With all the talk going on about "imperfect" children and how they're better off dead, this is a timely message from Archbishop Chaput.
It's a simple fact: Raising a child with disabilities can be difficult.That really does tell it. All of the questions we face really come down to a decision to love. Life is imperfect but even at it's most imperfect it is a gift. When we cease to see life as a gift, it becomes a commodity. And when life becomes a commodity it is subject to a cost/benefit analysis as to whether you deserve to live. And that's pretty dangerous territory, isn't it. Because who are the bean counters? Who decides who should live or die? Who would even want that responsibility? Not me. I would rather just open myself to love others, not gauge their usefulness to me or to society in general.
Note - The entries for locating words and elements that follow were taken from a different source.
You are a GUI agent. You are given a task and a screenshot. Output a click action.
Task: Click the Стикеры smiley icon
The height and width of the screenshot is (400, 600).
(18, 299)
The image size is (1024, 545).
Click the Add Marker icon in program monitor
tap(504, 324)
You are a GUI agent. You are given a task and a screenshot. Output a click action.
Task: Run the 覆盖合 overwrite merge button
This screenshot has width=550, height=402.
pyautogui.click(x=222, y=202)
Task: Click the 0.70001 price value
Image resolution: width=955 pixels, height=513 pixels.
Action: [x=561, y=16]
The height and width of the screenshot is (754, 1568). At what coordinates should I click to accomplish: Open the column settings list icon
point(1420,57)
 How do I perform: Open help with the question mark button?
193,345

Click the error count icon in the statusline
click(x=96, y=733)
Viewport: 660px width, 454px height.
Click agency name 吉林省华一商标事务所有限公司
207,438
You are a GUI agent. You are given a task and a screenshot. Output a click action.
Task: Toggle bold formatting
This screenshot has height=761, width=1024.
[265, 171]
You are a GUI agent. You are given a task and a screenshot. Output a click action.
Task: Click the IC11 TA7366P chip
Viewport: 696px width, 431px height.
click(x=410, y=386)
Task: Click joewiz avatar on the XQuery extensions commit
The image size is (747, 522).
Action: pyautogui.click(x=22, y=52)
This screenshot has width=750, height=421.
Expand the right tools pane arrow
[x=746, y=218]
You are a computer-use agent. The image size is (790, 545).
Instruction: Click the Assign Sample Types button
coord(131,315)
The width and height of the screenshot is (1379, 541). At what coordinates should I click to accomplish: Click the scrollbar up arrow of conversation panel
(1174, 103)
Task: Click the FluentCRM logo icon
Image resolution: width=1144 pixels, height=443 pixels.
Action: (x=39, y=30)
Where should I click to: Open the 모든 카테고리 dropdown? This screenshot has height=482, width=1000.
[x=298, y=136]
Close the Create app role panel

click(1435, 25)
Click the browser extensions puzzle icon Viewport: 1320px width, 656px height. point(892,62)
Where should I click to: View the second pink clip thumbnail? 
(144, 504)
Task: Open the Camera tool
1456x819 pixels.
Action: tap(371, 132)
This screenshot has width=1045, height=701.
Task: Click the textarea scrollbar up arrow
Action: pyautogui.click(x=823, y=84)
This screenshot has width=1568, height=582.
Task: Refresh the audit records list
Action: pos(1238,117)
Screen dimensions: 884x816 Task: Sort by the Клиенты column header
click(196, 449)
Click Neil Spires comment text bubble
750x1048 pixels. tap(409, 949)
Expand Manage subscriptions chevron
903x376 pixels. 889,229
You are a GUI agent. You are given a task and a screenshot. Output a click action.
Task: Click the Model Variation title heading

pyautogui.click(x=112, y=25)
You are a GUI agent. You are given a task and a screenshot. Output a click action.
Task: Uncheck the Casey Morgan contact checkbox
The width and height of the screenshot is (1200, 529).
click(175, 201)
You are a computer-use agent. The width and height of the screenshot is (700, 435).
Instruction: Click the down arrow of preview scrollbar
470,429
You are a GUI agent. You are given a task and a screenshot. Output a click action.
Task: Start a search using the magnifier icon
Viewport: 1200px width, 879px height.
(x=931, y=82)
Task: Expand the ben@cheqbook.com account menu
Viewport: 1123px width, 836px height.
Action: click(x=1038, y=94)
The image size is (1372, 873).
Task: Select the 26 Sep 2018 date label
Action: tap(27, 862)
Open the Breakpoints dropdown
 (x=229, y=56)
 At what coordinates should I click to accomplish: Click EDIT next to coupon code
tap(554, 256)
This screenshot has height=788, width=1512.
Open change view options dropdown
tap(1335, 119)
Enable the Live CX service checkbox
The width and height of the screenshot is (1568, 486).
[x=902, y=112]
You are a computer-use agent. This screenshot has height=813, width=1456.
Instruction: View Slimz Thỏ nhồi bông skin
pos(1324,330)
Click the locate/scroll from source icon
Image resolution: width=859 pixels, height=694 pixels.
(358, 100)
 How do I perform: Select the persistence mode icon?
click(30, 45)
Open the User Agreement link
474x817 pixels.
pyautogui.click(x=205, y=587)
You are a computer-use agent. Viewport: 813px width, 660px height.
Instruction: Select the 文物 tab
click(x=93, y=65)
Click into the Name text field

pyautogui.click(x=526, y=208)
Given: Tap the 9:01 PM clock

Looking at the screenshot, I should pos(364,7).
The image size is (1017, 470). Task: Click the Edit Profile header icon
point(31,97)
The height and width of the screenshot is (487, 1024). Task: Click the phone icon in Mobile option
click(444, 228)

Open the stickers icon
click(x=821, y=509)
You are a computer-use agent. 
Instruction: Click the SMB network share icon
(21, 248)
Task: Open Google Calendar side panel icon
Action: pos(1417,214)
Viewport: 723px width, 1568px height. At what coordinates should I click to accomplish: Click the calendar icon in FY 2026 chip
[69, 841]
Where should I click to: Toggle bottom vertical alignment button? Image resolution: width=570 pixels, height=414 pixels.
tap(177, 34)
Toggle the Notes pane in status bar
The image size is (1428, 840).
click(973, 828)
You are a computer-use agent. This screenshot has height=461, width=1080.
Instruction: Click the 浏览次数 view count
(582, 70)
The real choice in accepting or rejecting a child with special needs is never between some imaginary perfection and imperfection. None of us is perfect. No child is perfect. The real choice in accepting or rejecting a child with special needs is between love and unlove; between courage and cowardice; between trust and fear. That's the choice in our personal lives. And that's the choice in our life as society.
Most children with disabilities have a lifelong variety of health challenges, some of them serious. Government help is a mixed bag. Services for the disabled -- who often lack the resources, voting power and lobbyists to defend their interests - are tenuous. In some places, the law requires good support and care, but legislators ignore their funding obligations, and no one holds them accountable. The ugly economic reality about persons who are disabled is that, in purely utilitarian terms, they're never worth the investment.
That's the bad news. But there's also a lot of good news. A baby with Down syndrome birthed in 1944, the year when I was born, could expect to live about 25 years. Many spent their entire lives shut up in public institutions. Today, people with Down syndrome often survive into their 50s and 60s. Most can enjoy happy, productive lives. Most live with their families or share group homes with modified supervision and some measure of personal autonomy. Many hold steady jobs in the workplace. Some marry. A few have even attended college.
And just as some prejudiced people resent the imperfection, the inconvenience and the expense, of persons with disabilities, many other people of "normal" health and intellect see in such persons an invitation to be healed of their own sins and failures by learning how to love.
God asked us to love others, not measure their worth.